İstanbul Topkapı’da eski Arçelik fabrikasının yerine tasarlanan Koç Üniversitesi Sağlık Bilimleri Kampüsü’nün konsept projesi ve medikal planlaması Cannon Design firması ile birlikte hazırlanmıştır.
Kullanıcı temsilcileri ile tasarım forumlarında bir araya gelinmiş ve kullanıcının tasarım aşamalarının tümünde katılımı amaçlanmıştır.
Konsept proje ve medikal planlama yanında, tüm mimari projeleri üstlenen Kreatif Mimarlık, birinci etap sonunda değişen imar koşullarına göre revizyon projesini de üstlenerek kampüsün zamanında tamamlanmasını sağlamıştır.
Proje tasarımında, gelecekte değişebilecek ihtiyaçlara cevap verecek esnekliğe sahip, araştırma merkezi ile tıp sektörüne yenilik getiren, başarılı bir tıp eğitimi için çoklu disiplinler arasındaki bütünleşmeyi ve iş birliğini teşvik eden ve geliştiren bir mekânsal düzenleme yaratılarak, uluslararası standartlarda, yer ve kimlik duygusunu da barındıran bir tasarım hedeflenmiştir.
İnce uzun bir arsada yer alan iki dikdörtgen bloktan güneydeki blok daha alçak tasarlanmış ve bir kavisle diğer bloktan uzaklaştırılarak orta avluya ve kuzey bloğuna daha fazla gün ışığı almak mümkün olmuştur
Hastane ve poliklinik girişinin üstünde bulunan bloklar arasındaki teras sayesinde, tüm kompleksin zemin kotu ile kurduğu ilişki insan ölçeğine uygun hale getirilmiştir.
Yapının tasarımında kullanılan avlular, bina programındaki bileşenlerin birbiri ile ilişkilerini kolaylaştıran ve güçlendiren mekanlar olduğu kadar kamusal bir ihtiyaca cevap veren kampüsün kente doğru açılmasına ve yapıların davetkar olmasını da sağlamaktadır.
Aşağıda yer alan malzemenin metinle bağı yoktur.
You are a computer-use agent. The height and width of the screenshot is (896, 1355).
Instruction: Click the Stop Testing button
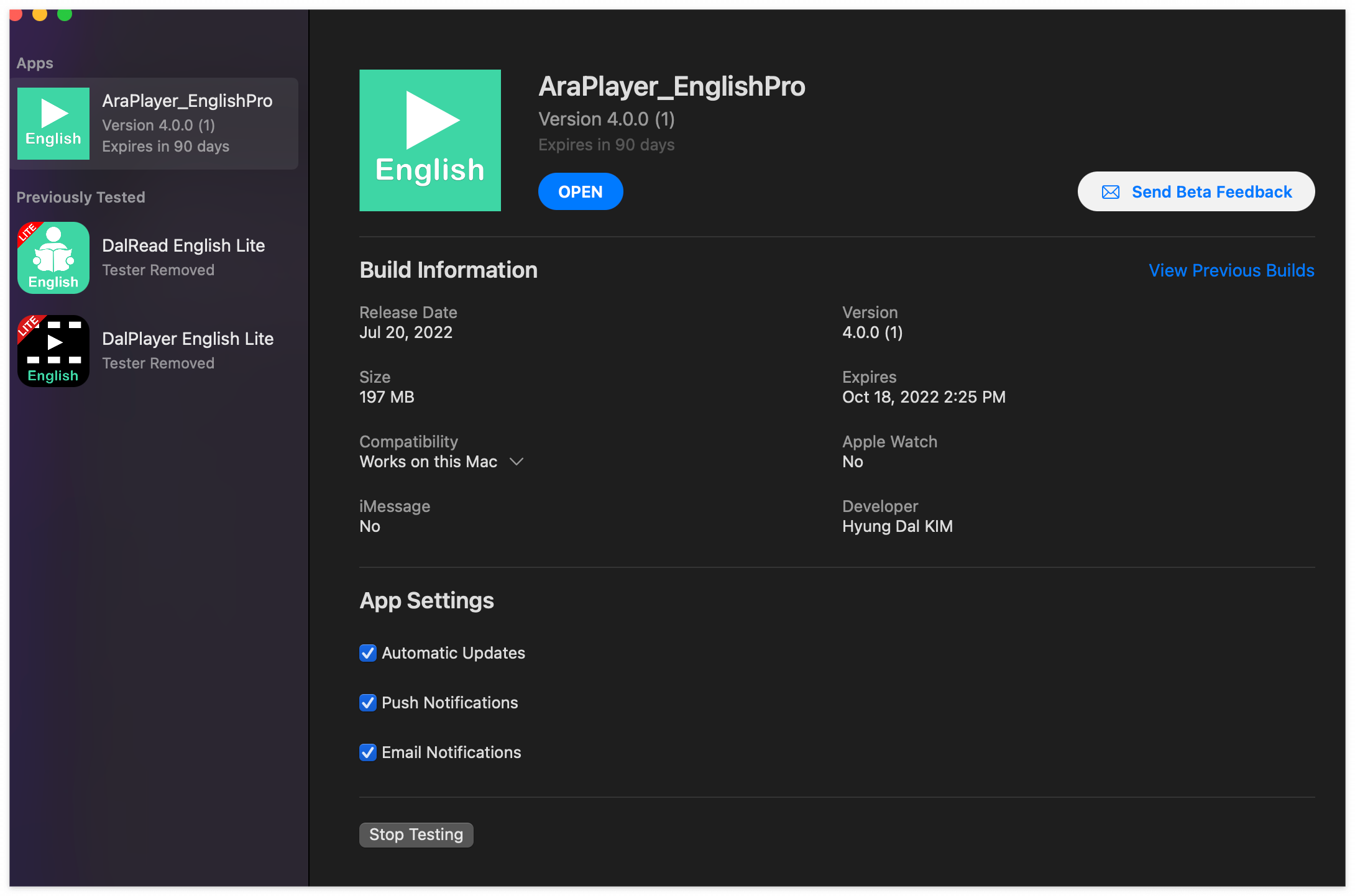click(416, 834)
Bu açık mekanların bir diğer faydası ise barındırdıkları ışıklıklar sayesinde asma kat ve bodrum katlardaki mekanların doğal ışık almasını kolaylaştırmaktır.
Binanın tamamında hastaların, öğrencilerin ve akademisyenlerin konfor koşulları gözetilmiş, dış cepheye yaslanmayan sınıflar, laboratuvarlar, hasta ve yoğun bakım odalarının yanı sıra, kafeterya, yemekhane, ofisler gibi destek birimlerinin de ya bloklar ortasındaki ortak terasa ya da açılan çukur bahçelerle görsel ilişki kurması sağlanmıştır. Bu nedenle özellikle zemin kattaki tüm mekanlar doğal ışıktan faydalanabilmiştir.